Я сказал, что пока ты был один в камере, тебе было скучно и надо было искать опоры в молитве, а теперь мы с тобой и всем нам веселее, а потому можно это оставить, тем более, говорю, что и Христос не учил молиться ему руками и языком, а учил праведной жизни и любовному отношению друг к другу. И я ему прочитал из бывшего у него же в камере Евангелия так называемую заповедь блаженства, в которой в сжатом виде изложено поведение человека в христианском жизнепонимании.
262
- А я, - сказал он смущенно, - читал и сам про это, да не обратил внимания, а ты вон как...

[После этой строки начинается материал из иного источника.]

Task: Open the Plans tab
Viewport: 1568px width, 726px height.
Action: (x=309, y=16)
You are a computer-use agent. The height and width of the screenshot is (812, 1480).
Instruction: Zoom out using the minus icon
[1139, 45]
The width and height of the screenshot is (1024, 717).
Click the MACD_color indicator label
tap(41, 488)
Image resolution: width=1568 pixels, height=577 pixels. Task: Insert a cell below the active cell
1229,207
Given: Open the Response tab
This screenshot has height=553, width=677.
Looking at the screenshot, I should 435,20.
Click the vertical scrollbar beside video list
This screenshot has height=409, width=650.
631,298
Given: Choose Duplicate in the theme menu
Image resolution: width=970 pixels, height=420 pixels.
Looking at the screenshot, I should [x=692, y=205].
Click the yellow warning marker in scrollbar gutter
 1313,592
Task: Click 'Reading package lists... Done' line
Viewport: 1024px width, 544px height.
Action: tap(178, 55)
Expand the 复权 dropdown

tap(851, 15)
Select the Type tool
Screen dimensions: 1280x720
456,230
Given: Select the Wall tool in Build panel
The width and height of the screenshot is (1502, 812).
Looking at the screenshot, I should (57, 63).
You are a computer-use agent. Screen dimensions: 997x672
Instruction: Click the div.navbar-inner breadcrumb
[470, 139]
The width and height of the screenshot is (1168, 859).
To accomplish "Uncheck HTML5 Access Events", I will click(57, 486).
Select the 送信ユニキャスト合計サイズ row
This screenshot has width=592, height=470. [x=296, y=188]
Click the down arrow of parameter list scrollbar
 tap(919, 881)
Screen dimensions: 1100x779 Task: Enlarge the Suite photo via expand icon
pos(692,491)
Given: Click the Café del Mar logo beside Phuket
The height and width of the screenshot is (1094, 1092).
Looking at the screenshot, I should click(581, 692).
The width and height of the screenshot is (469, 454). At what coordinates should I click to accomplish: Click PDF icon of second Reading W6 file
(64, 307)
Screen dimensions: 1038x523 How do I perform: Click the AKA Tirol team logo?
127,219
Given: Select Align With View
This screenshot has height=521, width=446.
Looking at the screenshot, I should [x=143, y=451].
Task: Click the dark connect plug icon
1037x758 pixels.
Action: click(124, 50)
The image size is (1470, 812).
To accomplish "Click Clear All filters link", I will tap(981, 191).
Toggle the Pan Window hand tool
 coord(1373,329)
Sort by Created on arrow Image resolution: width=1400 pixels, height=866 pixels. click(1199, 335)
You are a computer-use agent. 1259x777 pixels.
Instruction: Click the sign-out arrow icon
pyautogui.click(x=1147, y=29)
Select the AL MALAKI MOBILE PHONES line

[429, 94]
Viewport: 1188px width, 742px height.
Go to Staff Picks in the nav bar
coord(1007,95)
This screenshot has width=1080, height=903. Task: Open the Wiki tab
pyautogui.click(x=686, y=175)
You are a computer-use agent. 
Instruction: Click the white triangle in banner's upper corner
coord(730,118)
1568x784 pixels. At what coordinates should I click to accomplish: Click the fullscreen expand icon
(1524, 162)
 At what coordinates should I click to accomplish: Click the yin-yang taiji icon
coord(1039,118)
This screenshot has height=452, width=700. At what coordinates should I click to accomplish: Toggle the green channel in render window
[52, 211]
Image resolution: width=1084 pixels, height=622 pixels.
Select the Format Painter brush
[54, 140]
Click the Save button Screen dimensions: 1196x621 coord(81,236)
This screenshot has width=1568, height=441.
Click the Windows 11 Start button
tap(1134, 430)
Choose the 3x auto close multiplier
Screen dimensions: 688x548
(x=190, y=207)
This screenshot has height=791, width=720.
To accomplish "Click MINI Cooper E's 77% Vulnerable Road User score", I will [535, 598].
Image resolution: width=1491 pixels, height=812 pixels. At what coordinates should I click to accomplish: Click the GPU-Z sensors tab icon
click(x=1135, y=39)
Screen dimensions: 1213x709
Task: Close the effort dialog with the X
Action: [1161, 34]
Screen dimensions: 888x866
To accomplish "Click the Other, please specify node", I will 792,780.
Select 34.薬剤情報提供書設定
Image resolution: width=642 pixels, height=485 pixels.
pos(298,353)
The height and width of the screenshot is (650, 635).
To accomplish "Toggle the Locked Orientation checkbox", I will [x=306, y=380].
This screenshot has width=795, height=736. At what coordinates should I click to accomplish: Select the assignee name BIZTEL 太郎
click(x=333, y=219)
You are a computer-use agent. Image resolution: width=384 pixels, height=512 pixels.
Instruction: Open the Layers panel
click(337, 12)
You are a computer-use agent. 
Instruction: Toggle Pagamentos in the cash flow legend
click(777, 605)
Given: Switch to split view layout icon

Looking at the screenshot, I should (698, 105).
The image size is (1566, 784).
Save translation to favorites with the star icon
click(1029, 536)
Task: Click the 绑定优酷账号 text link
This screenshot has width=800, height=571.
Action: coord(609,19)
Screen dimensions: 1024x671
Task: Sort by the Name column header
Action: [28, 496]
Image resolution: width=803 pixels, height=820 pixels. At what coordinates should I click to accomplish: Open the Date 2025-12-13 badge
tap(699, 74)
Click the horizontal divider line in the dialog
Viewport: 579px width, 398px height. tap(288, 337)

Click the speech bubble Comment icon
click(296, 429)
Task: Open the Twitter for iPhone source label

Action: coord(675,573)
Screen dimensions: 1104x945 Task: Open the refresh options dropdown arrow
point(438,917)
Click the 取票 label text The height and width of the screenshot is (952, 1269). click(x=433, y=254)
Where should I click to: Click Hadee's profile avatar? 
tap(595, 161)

- Ты, Тихомиров, читаешь книгу, а видишь фигу, - рассмеялся ему в лицо Фролов, - а теперь вот ты и наш, вот мы тебя и обратили, а теперь давай заключим мир и оба вместе нападем на Новикова, надо и его в марксистскую веру обратить с его хрестьянством.
Ты мне, Тихомиров, только подбрехивай, а я буду волком наскакивать, вот мы его и одолеем. Вы, ребятки, только не стесняйтесь, мы и ругаться будем и матом загнем, - говорил он с ужимками, - нынче двое на него, а завтра на Тихомирова, так у нас и будет время лететь в постоянных дискуссиях. Вы только не унывайте и не делайте панихиду по живым людям.
- Ну, его ты не скоро одолеешь, - смеялся Тихомиров, указывая на меня. - Я что, старый чиновник и только, и никакими вашими идеями никогда не интересовался. Придешь со службы, выпьешь перед обедом, отдохнешь, а там в театр, в клуб. В праздник ко всем святым к обедне пойдешь, в том и жизнь проходила, а этот все как-то по-своему, и Евангелие по-своему толкует.
- Тебя он забьет в два счета, Тихомиров, ты перед ним ни уха ни рыла, а еще дворянин и государственный человек.
- А тебя? - спрашивал с любопытством тот. - Ты социал-демократ и в Писаниях тоже мало смыслишь. Наверное, и не читал со школы Евангелия?
Фролов гримасничал, дурачился и говорил:
- Нас Евангелием не проймешь, к черту вас с вашим Евангелием, мы марксисты, у нас свое евангелие - "Труд капитал" Карла Маркса! Тебя я, Тихомиров, и не спрашиваю об этой книжице, ты все равно ни уха ни рыла, наверное, и по названию не слыхал, ну, а этот-то, наверное, читал, - ткал он в меня пальцем. Читал, да? Вот это так книжица! Как, по-твоему?
Я сказал, что действительно книжица громадная, толстая, и сколько я сам себя не нудил, а до конца не дочитал, уж слишком сухая материя: расчеты, цифры, арифметика, а человека с живой душой, личной инициативой, особым духовным миром, совсем не светится. Точно Маркс не с живыми людьми хочет иметь дело, а с шашками или солдатами. И не только я, но и многие одинаково думают об этой книжице...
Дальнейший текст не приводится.